Unternehmen / Ausland

Wende im Markt für Offshore-Bohrungen

Nach langem Niedergang nimmt die Zahl der aktiven Bohranlagen wieder zu. Für manche Unternehmen kommt die Erholung aber zu spät.

Nach einem mehrjährigen Niedergang zeigen sich im Markt für Öl- und Gasbohrungen auf hoher See (Offshore) Zeichen der Erholung.
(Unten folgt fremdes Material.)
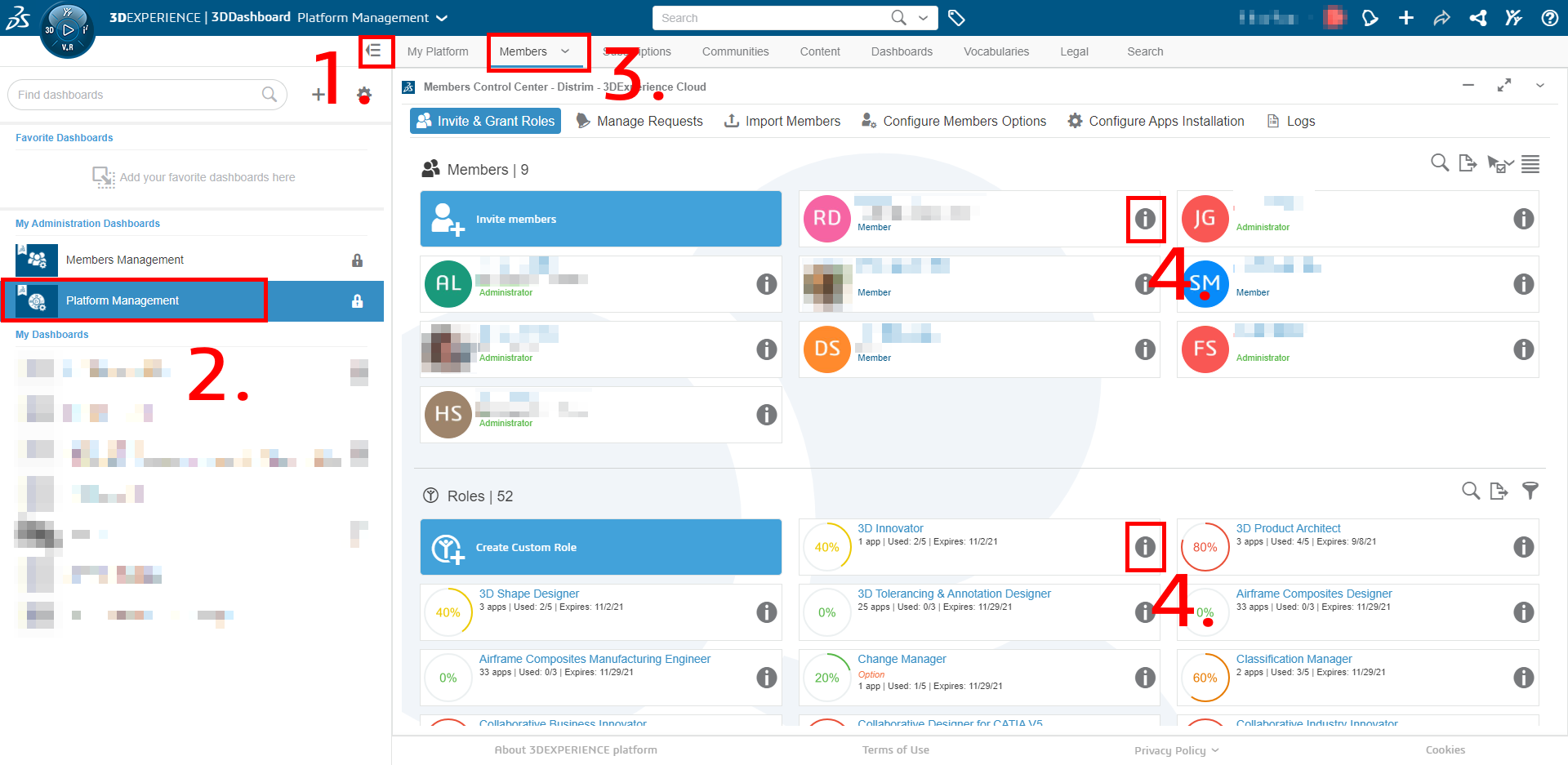Screen dimensions: 1568x765
Task: Open info for 3D Innovator role
Action: click(x=1145, y=547)
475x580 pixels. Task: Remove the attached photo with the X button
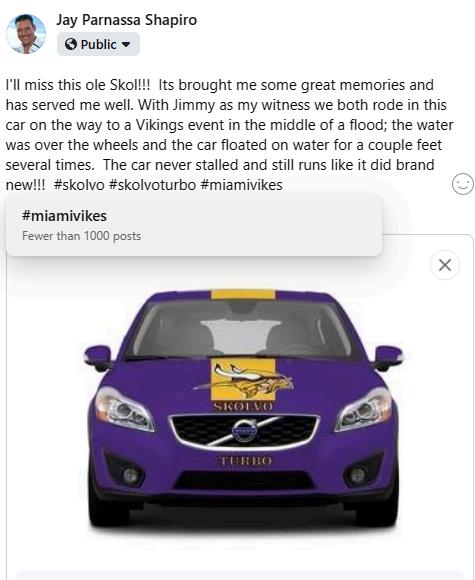445,265
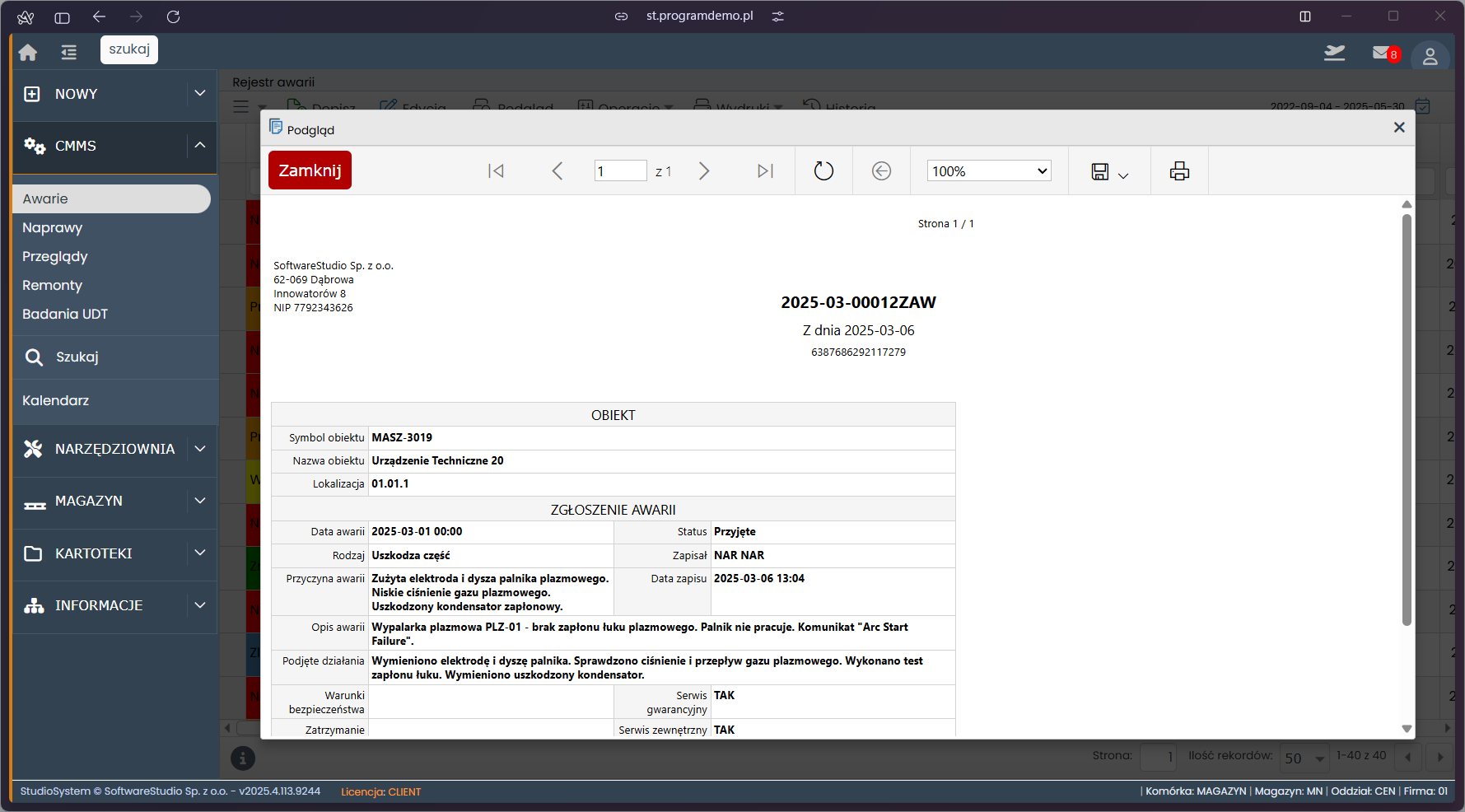Open the mail notifications icon
Image resolution: width=1465 pixels, height=812 pixels.
(1381, 54)

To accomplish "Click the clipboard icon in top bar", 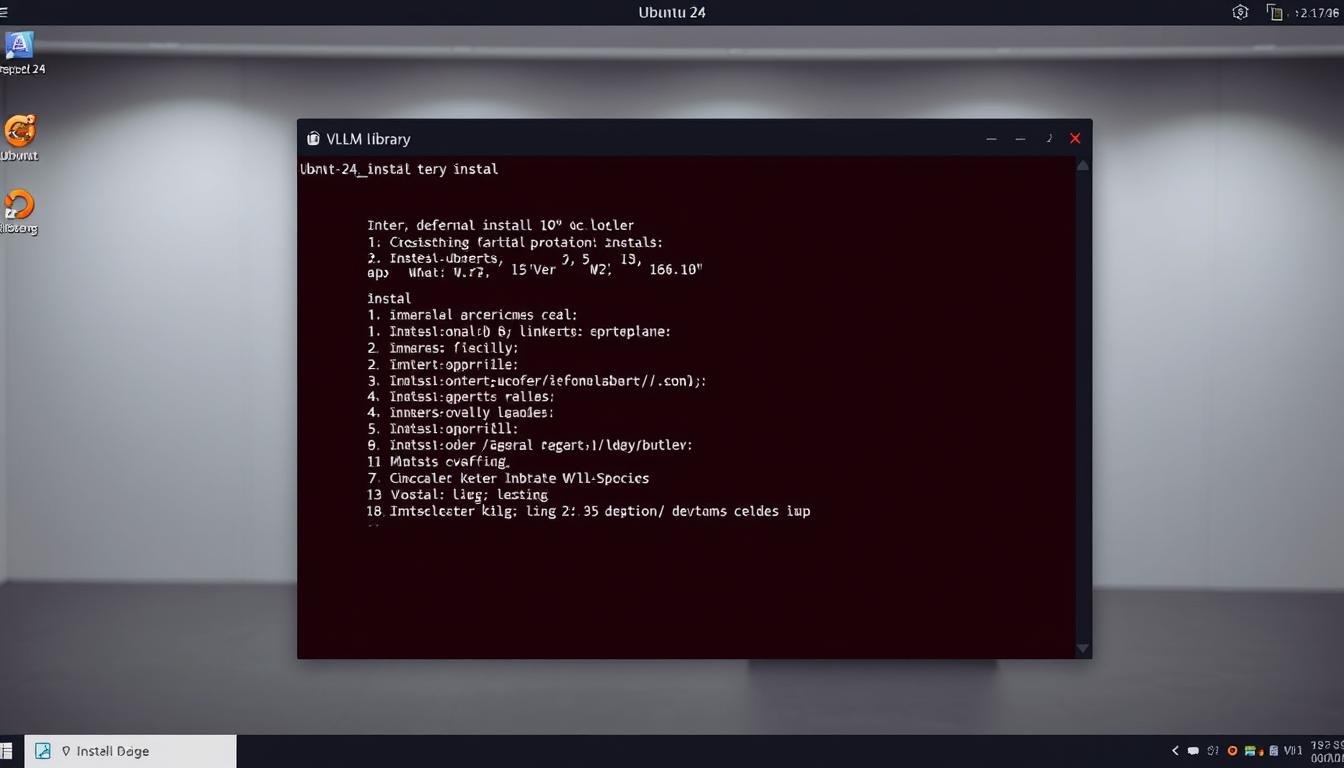I will (x=1274, y=12).
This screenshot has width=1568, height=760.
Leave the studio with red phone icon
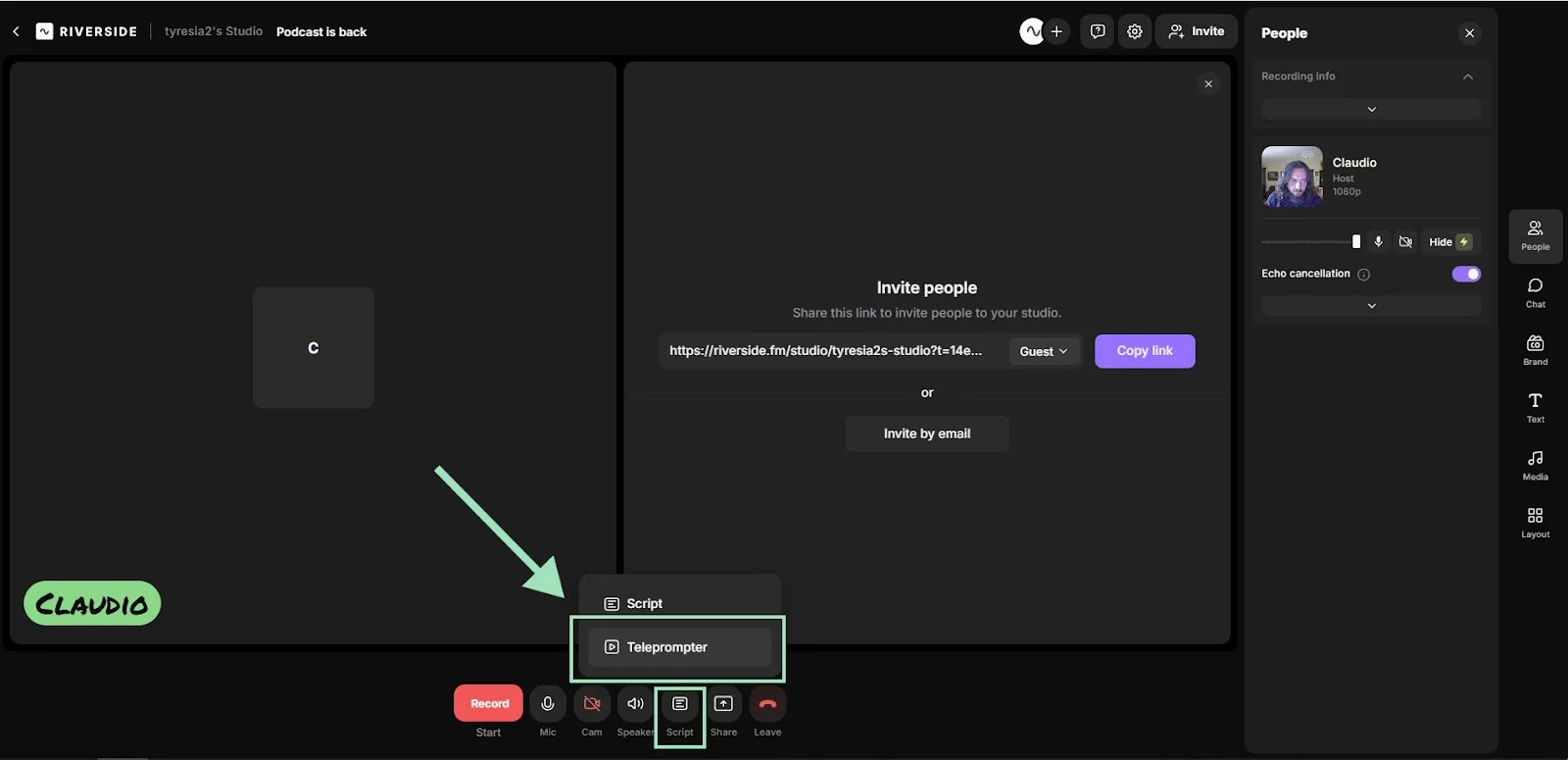coord(767,704)
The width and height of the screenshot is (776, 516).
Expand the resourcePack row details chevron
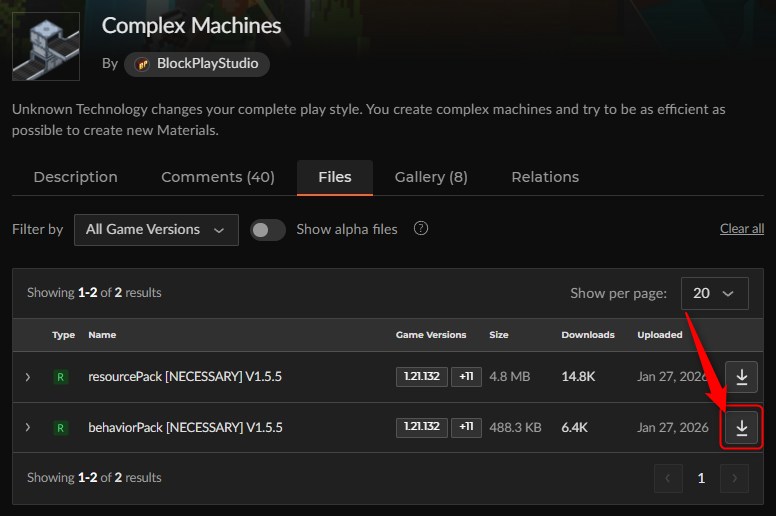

Die Zahl der aktiven Bohranlagen nimmt wieder zu, die Zahl der neu ausgeschriebenen Bohraufträge ebenfalls.

Gleichzeitig erreicht die Pleitewelle im Sektor einen vorläufigen Höhepunkt: Seadrill, eines der weltgrössten Offshore-Bohrunternehmen, musste um Gläubigerschutz gemäss Kapitel 11 des US-Insolvenzrechts nachsuchen.

Transocean, der Tiefseebohrkonzern mit texanischen Wurzeln und Sitz in der Schweiz, der zwischenzeitlich auch an der hiesigen Börse kotiert war und nun wieder einzig in New York gehandelt wird, treibt derweil mit der Übernahme von Songa Offshore die Konsolidierung in der Branche voran.